• Work to complete: Return every line from the records below in which the word "pagina" is found.

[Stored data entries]
● ● ●

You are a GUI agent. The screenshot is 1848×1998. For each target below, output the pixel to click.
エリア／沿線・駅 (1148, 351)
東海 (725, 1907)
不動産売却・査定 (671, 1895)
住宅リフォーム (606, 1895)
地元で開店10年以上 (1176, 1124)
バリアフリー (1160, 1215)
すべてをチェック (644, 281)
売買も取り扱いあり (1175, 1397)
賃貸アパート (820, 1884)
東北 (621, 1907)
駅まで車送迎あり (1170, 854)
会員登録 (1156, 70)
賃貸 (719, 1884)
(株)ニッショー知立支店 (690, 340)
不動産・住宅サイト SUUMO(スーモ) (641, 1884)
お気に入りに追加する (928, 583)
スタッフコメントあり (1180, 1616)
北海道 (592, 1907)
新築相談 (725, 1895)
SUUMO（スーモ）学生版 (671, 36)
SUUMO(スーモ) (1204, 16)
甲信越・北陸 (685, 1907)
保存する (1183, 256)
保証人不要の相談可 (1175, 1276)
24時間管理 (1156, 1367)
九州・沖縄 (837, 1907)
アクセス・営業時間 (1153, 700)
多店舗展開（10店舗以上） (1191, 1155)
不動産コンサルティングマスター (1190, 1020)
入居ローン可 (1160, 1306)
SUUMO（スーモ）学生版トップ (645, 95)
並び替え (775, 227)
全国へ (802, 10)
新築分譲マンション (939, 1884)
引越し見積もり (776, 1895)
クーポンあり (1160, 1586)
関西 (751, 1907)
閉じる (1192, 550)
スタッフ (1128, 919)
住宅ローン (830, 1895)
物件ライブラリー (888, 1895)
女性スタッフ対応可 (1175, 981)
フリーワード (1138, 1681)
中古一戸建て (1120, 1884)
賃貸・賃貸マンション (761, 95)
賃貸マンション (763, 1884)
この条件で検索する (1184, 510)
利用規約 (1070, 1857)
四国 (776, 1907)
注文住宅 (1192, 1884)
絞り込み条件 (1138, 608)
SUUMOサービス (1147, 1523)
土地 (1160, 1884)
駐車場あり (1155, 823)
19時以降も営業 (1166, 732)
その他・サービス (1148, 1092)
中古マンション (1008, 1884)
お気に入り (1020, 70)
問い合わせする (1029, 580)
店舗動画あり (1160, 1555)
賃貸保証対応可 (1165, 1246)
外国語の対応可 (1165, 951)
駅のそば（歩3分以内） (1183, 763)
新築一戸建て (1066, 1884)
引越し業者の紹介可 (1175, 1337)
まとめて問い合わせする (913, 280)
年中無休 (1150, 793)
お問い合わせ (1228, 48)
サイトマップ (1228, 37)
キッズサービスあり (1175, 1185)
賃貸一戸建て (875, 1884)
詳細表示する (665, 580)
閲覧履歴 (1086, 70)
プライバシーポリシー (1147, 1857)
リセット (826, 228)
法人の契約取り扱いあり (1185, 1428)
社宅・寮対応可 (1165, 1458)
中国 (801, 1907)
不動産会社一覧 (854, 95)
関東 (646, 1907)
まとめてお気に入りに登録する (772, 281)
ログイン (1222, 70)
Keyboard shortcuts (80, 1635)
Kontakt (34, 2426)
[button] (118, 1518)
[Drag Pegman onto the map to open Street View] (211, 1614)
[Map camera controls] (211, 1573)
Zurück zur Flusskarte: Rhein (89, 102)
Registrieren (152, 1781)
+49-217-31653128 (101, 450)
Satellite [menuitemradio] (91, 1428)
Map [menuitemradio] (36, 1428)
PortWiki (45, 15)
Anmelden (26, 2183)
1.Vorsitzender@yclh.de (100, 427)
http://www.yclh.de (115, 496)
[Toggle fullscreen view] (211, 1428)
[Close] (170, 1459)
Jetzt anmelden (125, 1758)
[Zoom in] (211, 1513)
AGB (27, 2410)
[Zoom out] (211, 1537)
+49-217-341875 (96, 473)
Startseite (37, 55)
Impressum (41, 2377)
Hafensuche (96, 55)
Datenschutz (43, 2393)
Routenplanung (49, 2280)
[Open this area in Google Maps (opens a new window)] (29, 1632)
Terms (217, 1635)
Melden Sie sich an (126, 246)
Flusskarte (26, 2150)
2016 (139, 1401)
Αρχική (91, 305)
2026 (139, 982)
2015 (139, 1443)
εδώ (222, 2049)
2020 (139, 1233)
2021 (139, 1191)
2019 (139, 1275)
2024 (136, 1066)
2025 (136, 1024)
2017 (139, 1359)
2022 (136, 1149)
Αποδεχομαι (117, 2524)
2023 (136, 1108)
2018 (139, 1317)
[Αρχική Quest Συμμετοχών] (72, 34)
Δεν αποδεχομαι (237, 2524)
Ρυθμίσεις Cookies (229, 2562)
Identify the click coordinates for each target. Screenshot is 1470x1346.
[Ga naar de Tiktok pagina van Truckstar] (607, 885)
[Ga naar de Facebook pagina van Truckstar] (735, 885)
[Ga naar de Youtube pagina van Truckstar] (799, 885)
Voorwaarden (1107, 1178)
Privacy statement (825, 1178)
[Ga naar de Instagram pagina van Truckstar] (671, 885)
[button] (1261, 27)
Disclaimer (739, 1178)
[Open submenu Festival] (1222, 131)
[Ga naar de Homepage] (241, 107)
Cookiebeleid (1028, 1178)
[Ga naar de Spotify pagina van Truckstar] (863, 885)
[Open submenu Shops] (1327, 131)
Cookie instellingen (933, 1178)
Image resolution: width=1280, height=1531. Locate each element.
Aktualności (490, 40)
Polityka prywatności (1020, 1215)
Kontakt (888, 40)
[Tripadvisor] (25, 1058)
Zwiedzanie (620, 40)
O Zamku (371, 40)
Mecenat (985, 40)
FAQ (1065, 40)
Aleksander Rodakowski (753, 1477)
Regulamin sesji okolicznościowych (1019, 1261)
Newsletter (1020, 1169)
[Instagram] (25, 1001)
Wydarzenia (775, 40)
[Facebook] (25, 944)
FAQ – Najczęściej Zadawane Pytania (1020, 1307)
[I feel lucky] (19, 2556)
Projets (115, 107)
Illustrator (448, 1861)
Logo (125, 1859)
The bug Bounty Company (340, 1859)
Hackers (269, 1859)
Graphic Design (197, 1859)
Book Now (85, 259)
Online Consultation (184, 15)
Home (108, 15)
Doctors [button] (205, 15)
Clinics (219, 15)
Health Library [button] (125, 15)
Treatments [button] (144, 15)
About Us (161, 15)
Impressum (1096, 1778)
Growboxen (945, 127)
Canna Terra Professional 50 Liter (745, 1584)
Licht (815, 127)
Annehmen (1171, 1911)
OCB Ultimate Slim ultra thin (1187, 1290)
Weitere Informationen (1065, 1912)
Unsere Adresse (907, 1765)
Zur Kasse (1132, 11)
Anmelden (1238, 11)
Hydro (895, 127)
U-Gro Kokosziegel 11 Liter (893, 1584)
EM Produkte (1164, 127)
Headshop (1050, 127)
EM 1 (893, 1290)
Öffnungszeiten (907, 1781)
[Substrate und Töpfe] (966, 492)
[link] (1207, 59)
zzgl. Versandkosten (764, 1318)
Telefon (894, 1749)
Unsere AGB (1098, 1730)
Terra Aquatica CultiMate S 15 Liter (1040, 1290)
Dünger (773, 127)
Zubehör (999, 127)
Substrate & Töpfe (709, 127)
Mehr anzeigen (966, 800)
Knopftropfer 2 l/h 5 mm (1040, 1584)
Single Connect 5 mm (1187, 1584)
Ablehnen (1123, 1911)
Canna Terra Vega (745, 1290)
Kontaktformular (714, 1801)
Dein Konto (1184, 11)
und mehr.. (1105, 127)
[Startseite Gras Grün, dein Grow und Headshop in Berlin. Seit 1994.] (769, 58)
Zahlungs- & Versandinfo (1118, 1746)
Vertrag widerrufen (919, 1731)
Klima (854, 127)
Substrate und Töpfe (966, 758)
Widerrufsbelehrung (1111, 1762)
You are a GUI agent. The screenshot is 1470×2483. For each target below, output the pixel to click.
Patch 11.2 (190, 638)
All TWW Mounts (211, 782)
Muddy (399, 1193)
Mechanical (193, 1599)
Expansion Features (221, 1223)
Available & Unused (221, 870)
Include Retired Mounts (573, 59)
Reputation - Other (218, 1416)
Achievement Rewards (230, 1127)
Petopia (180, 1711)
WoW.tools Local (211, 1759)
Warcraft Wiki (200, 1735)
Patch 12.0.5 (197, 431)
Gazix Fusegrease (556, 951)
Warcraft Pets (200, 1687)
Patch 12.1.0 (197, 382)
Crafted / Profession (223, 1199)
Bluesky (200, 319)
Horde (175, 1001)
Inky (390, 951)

● ● ●

• Written solution:
[Ga naar de Tiktok pagina van Truckstar] (607, 885)
[Ga naar de Facebook pagina van Truckstar] (735, 885)
[Ga naar de Youtube pagina van Truckstar] (799, 885)
[Ga naar de Instagram pagina van Truckstar] (671, 885)
[Ga naar de Spotify pagina van Truckstar] (863, 885)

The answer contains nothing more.